Rock and Roll Coffee: A Conversation with Dave Wyndorf of Monster Magnet

STOCKHOLM WAS WHERE IT ALL WENT DOWN. The Northern sun splashed generously across Drottninggatan, a major pedestrian thoroughfare cutting through the middle of the historic Swedish capital, and on this glorious summer afternoon, the street was teeming with thousands of tourists, locals and travelers. I needed to cross this multicultural river of chattering bodies to meet friends across town, yet I found myself stopped in the middle of the street, my attentions squarely commandeered by a titanic poster in the window of a record store.

Powertrip

As my eyes drank deeply of this glorious visage, my soul leapt, spun and banged its head. I had never heard of Monster Magnet and yet without listening to a note of their music, I felt that I knew what they were all about and I was all in. The flames, the guy in the middle throwing the horns from behind mirrored shades, the long hair and leather…they spoke a great promise: perhaps we were finally done with the ponderous, shoegazing pretense of grunge and the contrived polish of the “alt-rock” revolution. Might this swaggering quartet of hirsute rockers signal the return of decadent, hard-hitting arena-sized rock?

In the early-90s, at the height of the Cobain ascendency, stoner rock progenitors Monster Magnet swaggered in from the fringes with an unapologetically over-the-top blend of Sabbath-inspired riffage, 70s-era psychedelia and outlandish lyrics about space lords, monsters and nasty, filthy sex. While Eddie Vedder’s flanneled legions took up arms against the windmills of Ticketmaster, Monster Manget’s audiences were drinking beer in the parking lot and getting it on in the back seats of their cars. Grunge would pass, singer-songwriters would emerge and then disappear and pop would again reign supreme, but through it all, Monster Magnet endured.
# # # #
= Work instruction 1 =
List the features of the poster in the window of a record store that, according to the Monster Magnet article, "spoke a great promise."

Collected data
# # # #
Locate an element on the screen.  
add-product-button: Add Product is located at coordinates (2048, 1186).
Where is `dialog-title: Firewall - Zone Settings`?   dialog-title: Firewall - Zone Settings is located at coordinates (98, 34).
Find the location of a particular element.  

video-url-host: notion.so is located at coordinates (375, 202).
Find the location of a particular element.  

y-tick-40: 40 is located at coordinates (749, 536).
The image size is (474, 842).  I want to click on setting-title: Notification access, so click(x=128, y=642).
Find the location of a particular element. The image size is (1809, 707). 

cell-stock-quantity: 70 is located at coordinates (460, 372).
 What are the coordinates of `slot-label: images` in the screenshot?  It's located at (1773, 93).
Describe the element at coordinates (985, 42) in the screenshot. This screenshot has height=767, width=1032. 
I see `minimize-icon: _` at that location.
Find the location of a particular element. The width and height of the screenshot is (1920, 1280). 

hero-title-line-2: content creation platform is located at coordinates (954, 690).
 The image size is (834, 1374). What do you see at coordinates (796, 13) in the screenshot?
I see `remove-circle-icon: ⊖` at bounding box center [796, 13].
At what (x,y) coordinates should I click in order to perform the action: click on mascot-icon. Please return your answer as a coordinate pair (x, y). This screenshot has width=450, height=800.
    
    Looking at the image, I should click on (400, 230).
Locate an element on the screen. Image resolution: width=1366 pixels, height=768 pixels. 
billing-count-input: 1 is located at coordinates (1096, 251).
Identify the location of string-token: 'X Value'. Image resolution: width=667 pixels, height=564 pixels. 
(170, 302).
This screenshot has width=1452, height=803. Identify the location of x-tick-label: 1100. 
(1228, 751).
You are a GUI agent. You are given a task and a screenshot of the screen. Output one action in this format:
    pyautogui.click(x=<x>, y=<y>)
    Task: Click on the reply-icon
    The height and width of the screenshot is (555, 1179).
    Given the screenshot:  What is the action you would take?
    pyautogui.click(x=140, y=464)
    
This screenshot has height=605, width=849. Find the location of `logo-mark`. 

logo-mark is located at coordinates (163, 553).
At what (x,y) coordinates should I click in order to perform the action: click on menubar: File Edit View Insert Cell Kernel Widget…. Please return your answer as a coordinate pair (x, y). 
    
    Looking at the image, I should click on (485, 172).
# # # #
= Work instruction 2 =
Turn the part of the listing that opens with the line containing "Locate an element on the screen. Image" and closes with the line containing "(1228, 751)." into a JSON list of strings, one string per line, leaving out blank lines.

= Answer 1 =
- The flames
- The guy in the middle throwing the horns from behind mirrored shades
- The long hair
- The leather

= Answer 2 =
[
  "Locate an element on the screen. Image resolution: width=1366 pixels, height=768 pixels. ",
  "billing-count-input: 1 is located at coordinates (1096, 251).",
  "Identify the location of string-token: 'X Value'. Image resolution: width=667 pixels, height=564 pixels. ",
  "(170, 302).",
  "This screenshot has width=1452, height=803. Identify the location of x-tick-label: 1100. ",
  "(1228, 751)."
]